The 2026 NatSec100 cohort has collectively raised $304.1B in total private capital over their lifetime. Three companies - OpenAI, Databricks, and Scale AI - account for $235B of that total between them. Excluding OpenAI, the cohort raised $118.2B, which is modestly lower than the 2025 cohort's $131.4B (a reflection of SpaceX and Groq graduating from the list rather than any slowdown in underlying investment activity).
2025 Was a Record Year for Defense Tech Investment By Every Measure
Globally, venture capital investment in defense technology reached $49.1 billion in 2025, nearly double the $27.2B recorded in 2024, according to PitchBook. Nearly 8% of all global VC funding now flows into defense tech ventures. Private equity and institutional capital set their own record, with aerospace and defense assets attracting $17.7 billion, up from a prior full-year record of $11B in 2021. Manufacturing-focused defense investment grew to $4.7B across 39 deals, up from $2.6B in 2024, the first clear signal that capital is beginning to follow the production bottleneck argument, not just the software thesis.
The Investor Base Is Changing
The 2026 top investor list looks meaningfully different from 2025. In-Q-Tel leads with 33 investments, followed by Gaingels with 30,,Alumni Ventures at 25 and Andreessen Horowitz at 15, reflect the continued commitment of both generalist and mission-aligned funds to the space. But the most consequential new entrant is BlackRock, appearing on the list for the first time with 11 investments in 2026 NatSec100 companies. When the world's largest asset manager begins deploying capital systematically into national security technology, it’s a market signal. It follows the launch of Point72's Deterrence Fund, JPMorganChase's Security and Resiliency Initiative, and a new vehicle from Booz Allen Ventures.
Capital Is Highly Concentrated
The concentration chart tells a story the headline numbers obscure. Just three companies (OpenAI, Databricks, and Scale AI) raised $235 billion between them, representing the overwhelming majority of total cohort capital. The next six top-capitalized companies raised $28B combined. The other 90 companies on the list raised $41.2B combined. In other words, the remaining 90 companies on this list share less capital between them than the top three companies raised individually in recent rounds.
That concentration has two implications.
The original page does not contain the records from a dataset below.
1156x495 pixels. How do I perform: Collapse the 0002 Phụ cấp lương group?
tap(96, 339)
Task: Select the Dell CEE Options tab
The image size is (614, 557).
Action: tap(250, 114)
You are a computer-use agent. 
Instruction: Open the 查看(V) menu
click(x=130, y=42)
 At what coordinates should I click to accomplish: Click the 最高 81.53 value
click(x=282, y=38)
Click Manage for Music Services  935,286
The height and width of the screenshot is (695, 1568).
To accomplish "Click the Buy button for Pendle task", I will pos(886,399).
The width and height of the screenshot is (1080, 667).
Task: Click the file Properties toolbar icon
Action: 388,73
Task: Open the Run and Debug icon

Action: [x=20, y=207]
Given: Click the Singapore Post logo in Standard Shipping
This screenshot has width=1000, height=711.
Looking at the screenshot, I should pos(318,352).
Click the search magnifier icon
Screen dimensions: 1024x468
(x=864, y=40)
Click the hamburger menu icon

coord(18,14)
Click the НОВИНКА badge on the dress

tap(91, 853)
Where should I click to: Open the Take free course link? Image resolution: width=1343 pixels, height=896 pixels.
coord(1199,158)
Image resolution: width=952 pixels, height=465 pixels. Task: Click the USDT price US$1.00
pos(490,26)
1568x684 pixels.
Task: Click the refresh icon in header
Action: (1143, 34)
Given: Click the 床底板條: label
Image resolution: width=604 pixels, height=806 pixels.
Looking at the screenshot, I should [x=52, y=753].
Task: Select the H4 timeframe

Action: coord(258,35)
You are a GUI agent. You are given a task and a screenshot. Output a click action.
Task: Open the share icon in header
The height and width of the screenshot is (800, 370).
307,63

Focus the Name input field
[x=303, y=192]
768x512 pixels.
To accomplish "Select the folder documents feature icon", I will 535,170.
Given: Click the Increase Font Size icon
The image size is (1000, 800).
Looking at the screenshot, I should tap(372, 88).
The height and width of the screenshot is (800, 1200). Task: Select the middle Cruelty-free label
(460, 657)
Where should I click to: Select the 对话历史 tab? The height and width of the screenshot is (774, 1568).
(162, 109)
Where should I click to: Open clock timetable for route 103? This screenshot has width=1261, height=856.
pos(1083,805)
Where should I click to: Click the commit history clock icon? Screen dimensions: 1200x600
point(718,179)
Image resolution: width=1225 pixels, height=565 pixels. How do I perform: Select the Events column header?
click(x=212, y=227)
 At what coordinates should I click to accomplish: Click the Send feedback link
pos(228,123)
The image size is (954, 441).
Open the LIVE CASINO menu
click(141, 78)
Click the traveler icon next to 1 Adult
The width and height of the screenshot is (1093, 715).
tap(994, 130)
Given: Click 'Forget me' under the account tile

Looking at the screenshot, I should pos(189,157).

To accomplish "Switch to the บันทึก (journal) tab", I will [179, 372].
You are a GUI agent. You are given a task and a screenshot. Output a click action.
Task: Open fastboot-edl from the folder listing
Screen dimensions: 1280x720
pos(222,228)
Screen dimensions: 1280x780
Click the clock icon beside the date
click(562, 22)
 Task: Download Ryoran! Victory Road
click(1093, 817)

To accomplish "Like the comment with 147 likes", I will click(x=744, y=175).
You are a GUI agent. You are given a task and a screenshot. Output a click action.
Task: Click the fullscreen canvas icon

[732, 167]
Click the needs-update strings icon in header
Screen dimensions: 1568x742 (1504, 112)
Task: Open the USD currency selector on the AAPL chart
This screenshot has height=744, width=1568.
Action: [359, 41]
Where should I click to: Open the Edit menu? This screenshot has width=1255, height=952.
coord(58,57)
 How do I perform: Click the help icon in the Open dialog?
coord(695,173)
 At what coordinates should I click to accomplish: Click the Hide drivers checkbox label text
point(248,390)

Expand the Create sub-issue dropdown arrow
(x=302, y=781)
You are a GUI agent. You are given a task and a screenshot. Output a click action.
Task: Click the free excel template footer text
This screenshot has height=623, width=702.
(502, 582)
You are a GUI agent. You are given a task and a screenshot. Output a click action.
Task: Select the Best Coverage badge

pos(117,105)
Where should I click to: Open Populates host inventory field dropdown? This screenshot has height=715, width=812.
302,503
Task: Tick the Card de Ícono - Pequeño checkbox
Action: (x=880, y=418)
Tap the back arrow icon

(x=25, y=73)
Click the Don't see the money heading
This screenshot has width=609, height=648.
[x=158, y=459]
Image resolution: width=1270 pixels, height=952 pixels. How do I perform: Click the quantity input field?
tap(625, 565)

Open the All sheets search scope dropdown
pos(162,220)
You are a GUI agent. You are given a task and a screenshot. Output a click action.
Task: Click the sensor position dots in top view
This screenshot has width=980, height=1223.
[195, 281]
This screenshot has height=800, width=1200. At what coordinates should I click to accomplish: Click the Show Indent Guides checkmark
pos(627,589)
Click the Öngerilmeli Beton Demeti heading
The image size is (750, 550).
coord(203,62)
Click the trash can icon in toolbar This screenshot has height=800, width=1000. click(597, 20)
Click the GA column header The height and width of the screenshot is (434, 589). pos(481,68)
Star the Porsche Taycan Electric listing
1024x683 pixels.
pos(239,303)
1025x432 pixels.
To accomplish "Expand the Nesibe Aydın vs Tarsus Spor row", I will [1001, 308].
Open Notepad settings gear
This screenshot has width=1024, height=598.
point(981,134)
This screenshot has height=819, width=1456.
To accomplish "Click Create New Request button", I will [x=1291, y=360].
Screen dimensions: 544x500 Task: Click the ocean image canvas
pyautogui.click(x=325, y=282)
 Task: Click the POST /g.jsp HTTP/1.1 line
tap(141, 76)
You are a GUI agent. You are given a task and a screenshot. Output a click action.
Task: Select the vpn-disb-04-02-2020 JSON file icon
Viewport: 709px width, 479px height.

For the ecosystem, it means the vast majority of NatSec100 companies are competing in a fundamentally different capital environment than the headline figures suggest. For investors, it means that many companies likely to deliver operational outcomes are building on considerably more modest funding bases than the aggregate numbers imply.
The Private-to-Public Investment Gap Reached a New Extreme
The gap between total private capital raised ($304.1B) and total USG obligations ($16B) is the most lopsided it has ever been in four years of NatSec100 reporting. The surge in private investment has outpaced the growth in government procurement, widening the gap further. As SVDG noted in the 2025 report, this gap represents a structural sustainability risk. Private capital is not infinitely patient. Investors backing companies at 2025 valuations will expect returns commensurate with those valuations and those returns ultimately have to come from somewhere. The government is the primary customer for most of these companies. If procurement does not close the gap materially in the next 24 to 36 months, the ecosystem faces real pressure on capital formation and company valuations.
“The technology needs of the United States and our allies are evolving faster than traditional systems were built to respond to. Maintaining America’s technological and strategic edge requires sustained private-sector investment in commercial, scalable, interoperable mission-critical capabilities at the intersection of innovation, resilience, and national security.
Private capital plays a vital role in scaling technologies that strengthen the defense industrial base, support our allies, and ensure mission readiness within months, not years. By working closely with government, defense, and intelligence community stakeholders to understand urgent capability gaps, Washington Harbour Partners is committed to backing founders and business owners who are building the next generation of solutions and platforms essential to America’s long-term security and competitiveness.”